WORK REQUEST:
With the images removed, repeat the data below exactly.

*** Begin section ***

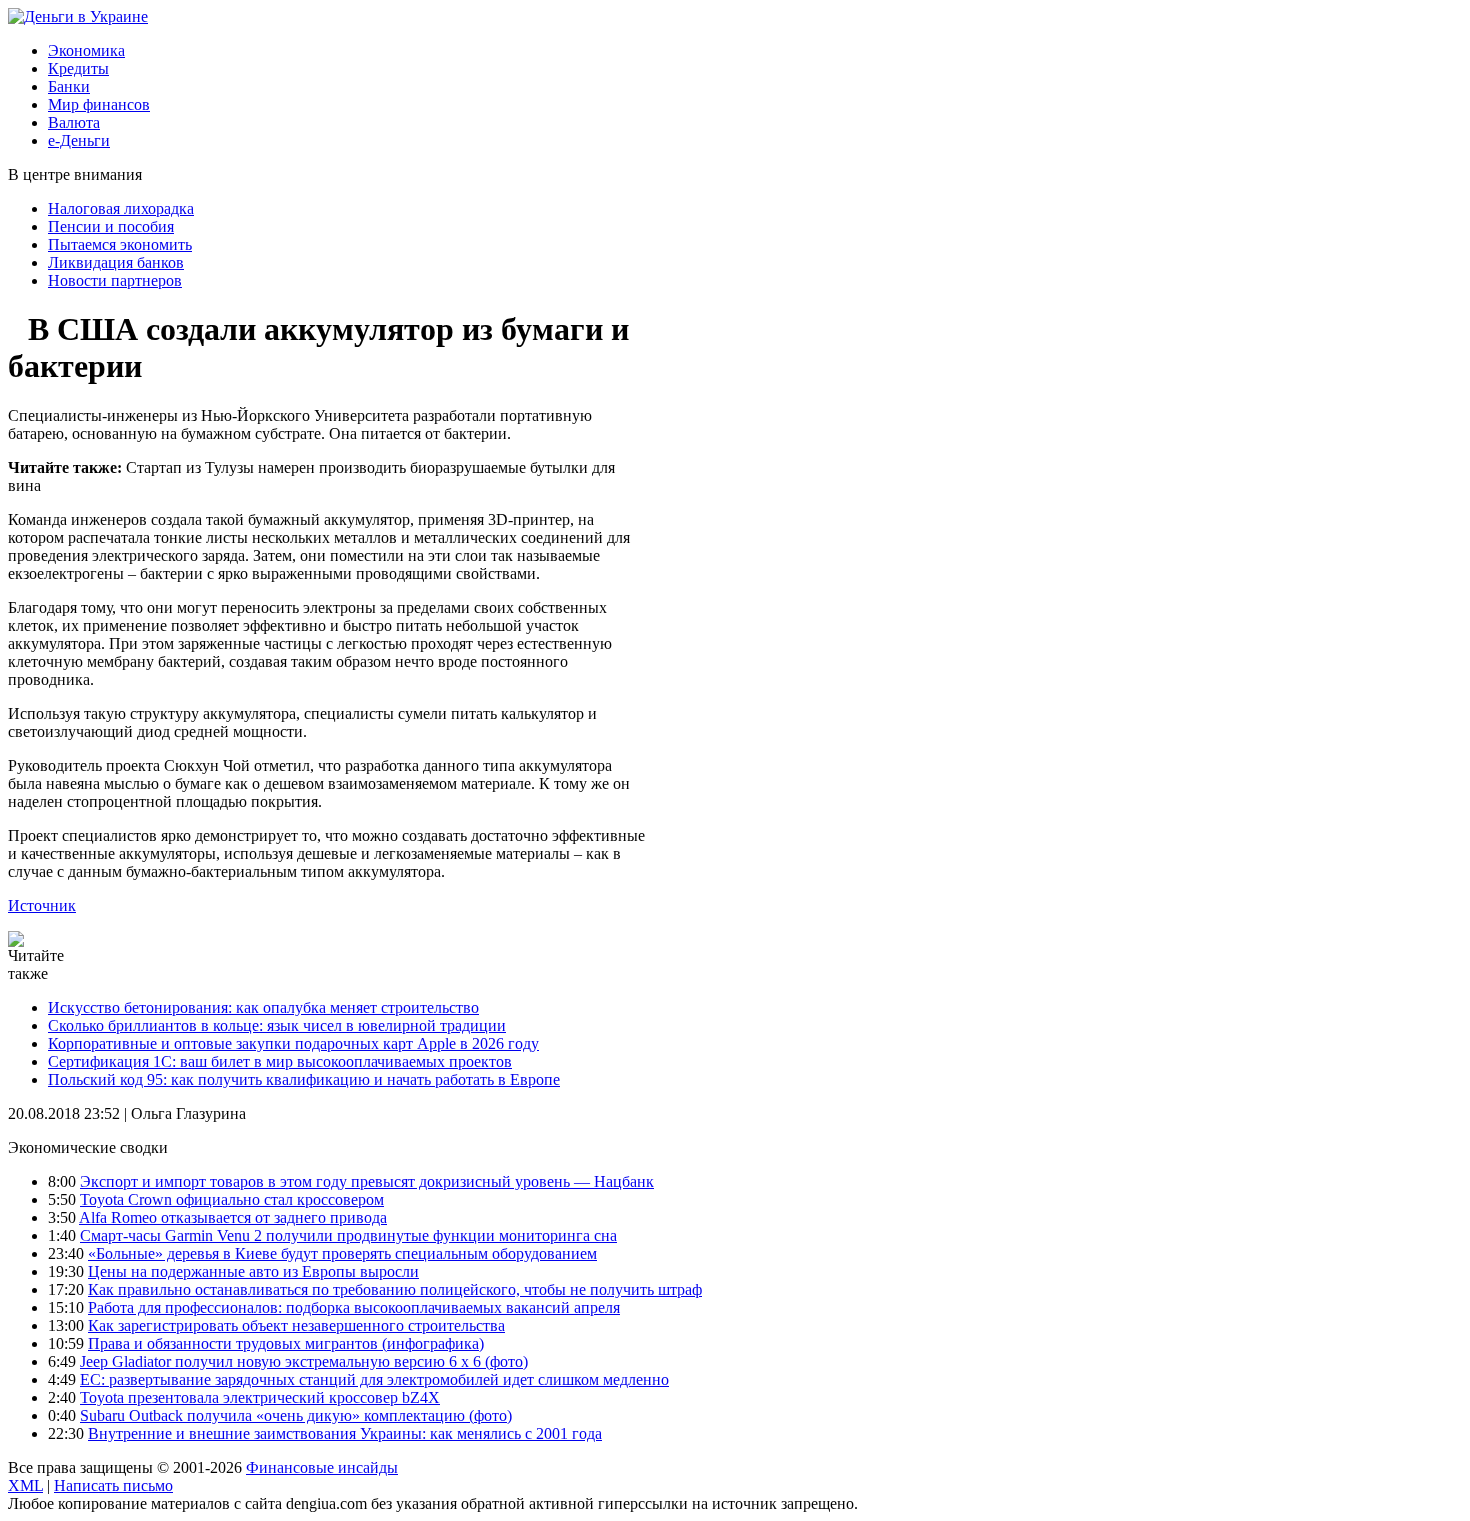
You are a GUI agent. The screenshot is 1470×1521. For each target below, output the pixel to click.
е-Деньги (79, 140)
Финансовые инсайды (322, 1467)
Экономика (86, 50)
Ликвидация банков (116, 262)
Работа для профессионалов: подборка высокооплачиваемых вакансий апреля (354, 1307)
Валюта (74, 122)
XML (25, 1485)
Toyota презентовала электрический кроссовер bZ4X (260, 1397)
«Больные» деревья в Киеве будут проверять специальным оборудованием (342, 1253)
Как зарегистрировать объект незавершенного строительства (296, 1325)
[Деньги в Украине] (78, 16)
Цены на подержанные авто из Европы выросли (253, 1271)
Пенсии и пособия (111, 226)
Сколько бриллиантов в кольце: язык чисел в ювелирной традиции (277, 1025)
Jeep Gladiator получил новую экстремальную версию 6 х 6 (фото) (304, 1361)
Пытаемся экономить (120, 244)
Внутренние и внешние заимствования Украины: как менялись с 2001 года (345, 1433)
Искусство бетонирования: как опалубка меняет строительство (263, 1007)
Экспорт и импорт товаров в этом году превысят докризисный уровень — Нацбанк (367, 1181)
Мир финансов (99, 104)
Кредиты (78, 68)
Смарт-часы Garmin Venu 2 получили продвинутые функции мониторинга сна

*** End section ***

ANSWER SECTION:
You are a GUI agent. The screenshot is 1470×1521. For each target below, output the pixel to click.
е-Деньги (79, 140)
Финансовые инсайды (322, 1467)
Экономика (86, 50)
Ликвидация банков (116, 262)
Работа для профессионалов: подборка высокооплачиваемых вакансий апреля (354, 1307)
Валюта (74, 122)
XML (25, 1485)
Toyota презентовала электрический кроссовер bZ4X (260, 1397)
«Больные» деревья в Киеве будут проверять специальным оборудованием (342, 1253)
Как зарегистрировать объект незавершенного строительства (296, 1325)
[Деньги в Украине] (78, 16)
Цены на подержанные авто из Европы выросли (253, 1271)
Пенсии и пособия (111, 226)
Сколько бриллиантов в кольце: язык чисел в ювелирной традиции (277, 1025)
Jeep Gladiator получил новую экстремальную версию 6 х 6 (фото) (304, 1361)
Пытаемся экономить (120, 244)
Внутренние и внешние заимствования Украины: как менялись с 2001 года (345, 1433)
Искусство бетонирования: как опалубка меняет строительство (263, 1007)
Экспорт и импорт товаров в этом году превысят докризисный уровень — Нацбанк (367, 1181)
Мир финансов (99, 104)
Кредиты (78, 68)
Смарт-часы Garmin Venu 2 получили продвинутые функции мониторинга сна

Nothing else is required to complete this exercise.